Formalmente, trata-se apenas de um "alerta", mas os termos utilizados pela Provedoria da Justiça (PJ) em relação à escolha dos professores contratados pelas direcções das escolas são duros. Em ofício enviado ao Ministério da Educação e Ciência (MEC), a provedoria defende a necessidade de "pôr cobro às práticas ilegais em matéria de contratação de escola" e sublinha que, nalguns casos, aquelas se traduzem na "violação de princípios estruturantes da actividade administrativa" e na "ofensa de direitos fundamentais".

O problema não é novo: desde 2007 que alimenta denúncias nos blogues de Educação, bem como os protestos dos sindicatos. Em causa está o facto de, nas "ofertas de escola" para professores contratados, nem todas direcções de escola fixarem "critérios de selecção objectivos", como é sua competência, frisa a PJ.

No ofício em que aponta inúmeros exemplos de irregularidades e indica o nome das escolas em que estas foram detectadas, a provedora adjunta, Helena Vera-Cruz Pinto, não se limita a perguntar quais as medidas que o MEC se propõe tomar para "repor a legalidade violada" e "evitar a repetição de situações semelhantes". Avisa, ainda, que "contemporizar" com as ilegalidades "aumenta seriamente o risco de afeiçoamento" dos procedimentos do concurso "a candidatos previamente determinados".

Casos caricatos

Alguns dos casos foram denunciados pela Federação Nacional de Professores (Fenprof), quando pediu a intervenção da Provedoria de Justiça em relação às "ofertas de escola", o meio de contratação de professores após 31 de Dezembro e, antes dessa data, sempre que se verifica a recusa de um horário distribuído através da Bolsa de Recrutamento.
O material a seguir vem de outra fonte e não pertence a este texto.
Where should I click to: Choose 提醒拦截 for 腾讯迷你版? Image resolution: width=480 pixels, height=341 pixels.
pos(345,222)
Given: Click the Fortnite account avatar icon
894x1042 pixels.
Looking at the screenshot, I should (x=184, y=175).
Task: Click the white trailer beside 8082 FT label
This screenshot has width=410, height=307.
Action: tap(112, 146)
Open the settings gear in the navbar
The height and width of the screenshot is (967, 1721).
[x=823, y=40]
Há casos caricatos, como aqueles em que se apontam como factores de desempate "a ordem alfabética do nome próprio" ou "a menor distância da residência à escola". Mas a PJ dá especial relevância àqueles que, na sua perspectiva, resultam na "subversão total da regra do concurso". É o caso, aponta, da inclusão, entre os critérios, do "parecer favorável" da direcção da escola, que, segundo a provedora-adjunta, transforma "o procedimento concursal naquilo a que este, por definição, se opõe: a escolha arbitrária do órgão decisor". Acontece o mesmo com a entrevista, que, "sem prévia vinculação a parâmetros objectivos", "equivale a uma escolha discricionária do órgão decisor".

Os actos "que determinem, por escolha arbitrária, os docentes a contratar não só infringem a imposição legal de que a contratação deve obedecer a um procedimento de selecção como infringem o conteúdo essencial de um direito fundamental - o direito de acesso a funções públicas em condições de igualdade", sublinha a provedora adjunta.
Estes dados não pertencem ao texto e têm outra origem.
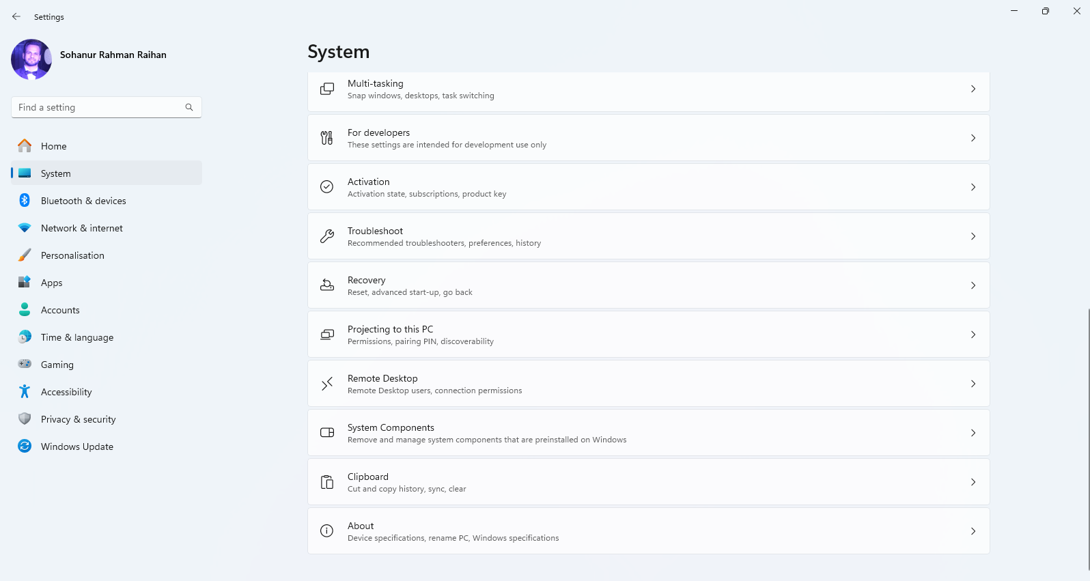
Task: Expand the Activation row chevron
Action: click(973, 187)
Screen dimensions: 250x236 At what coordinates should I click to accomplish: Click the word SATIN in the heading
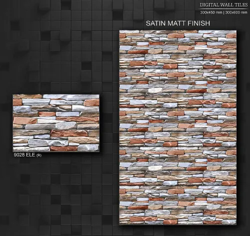point(156,23)
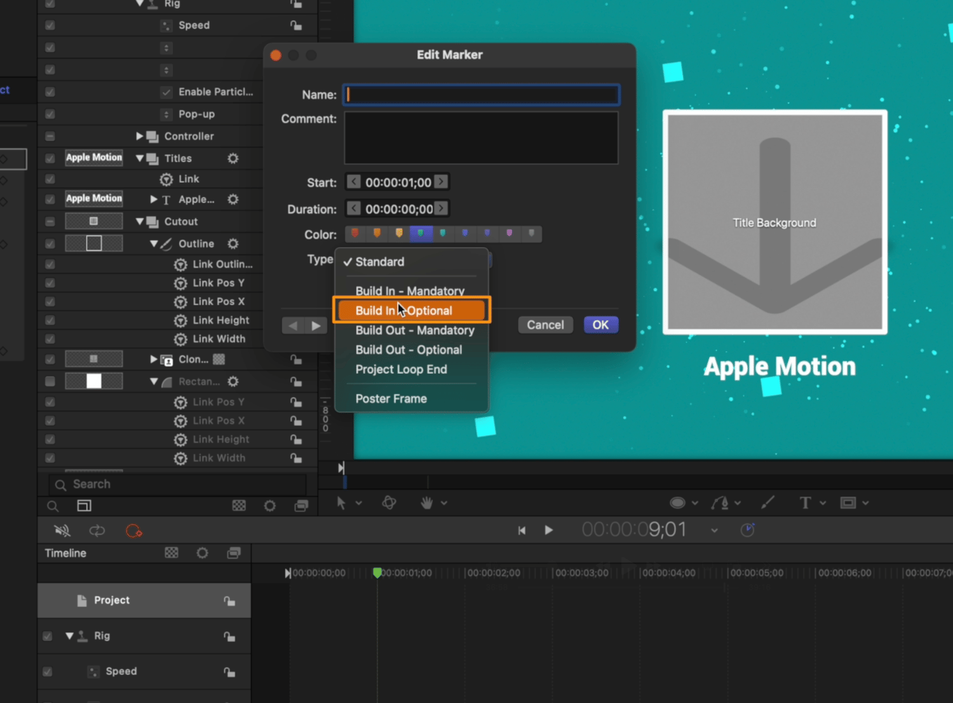Unlock the Project row lock icon

point(229,601)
Noutro grupo de critérios reunidos pela PJ estão aqueles que "restringem, de modo arbitrário, o universo de candidatos" e "condicionam o acesso ao posto de trabalho". Exemplos: ter prestado serviço docente, no ano anterior, numa determinada turma de uma certa escola do mesmo agrupamento; ou, no caso de uma vaga para o ensino de Português, ter "formação na área do desenvolvimento de competências básicas em Tecnologias da Informação e Comunicação e na área das construções e apresentações electrónicas em PowerPoint".

Questionado pelo PÚBLICO, o MEC comentou o alerta da PJ referindo que "o processo decorre desde 2007" e que "as escolas têm vindo a percorrer um caminho de amadurecimento e de melhoria na qualidade do seu trabalho nesta matéria". Através do gabinete de imprensa, acrescenta que tem estado "atento ao desenrolar do processo e alerta as escolas sempre que haja algum indício de irregularidade".

Para Mário Nogueira, da Fenprof, não chega: é necessário que "haja sanções para quem cometeu as ilegalidades e medidas que evitem que elas sejam praticadas". Os representantes das duas associações de directores escolares no país, Manuel Pereira e Adalmiro Fonseca, consideram os casos "graves", mas "pontuais".

O MEC não revelou quantas ofertas de escola foram feitas desde o início do ano lectivo. Mário Nogueira disse desconhecer o número, mas acrescentou ter reunido "mais de cem exemplos de ofertas com irregularidades".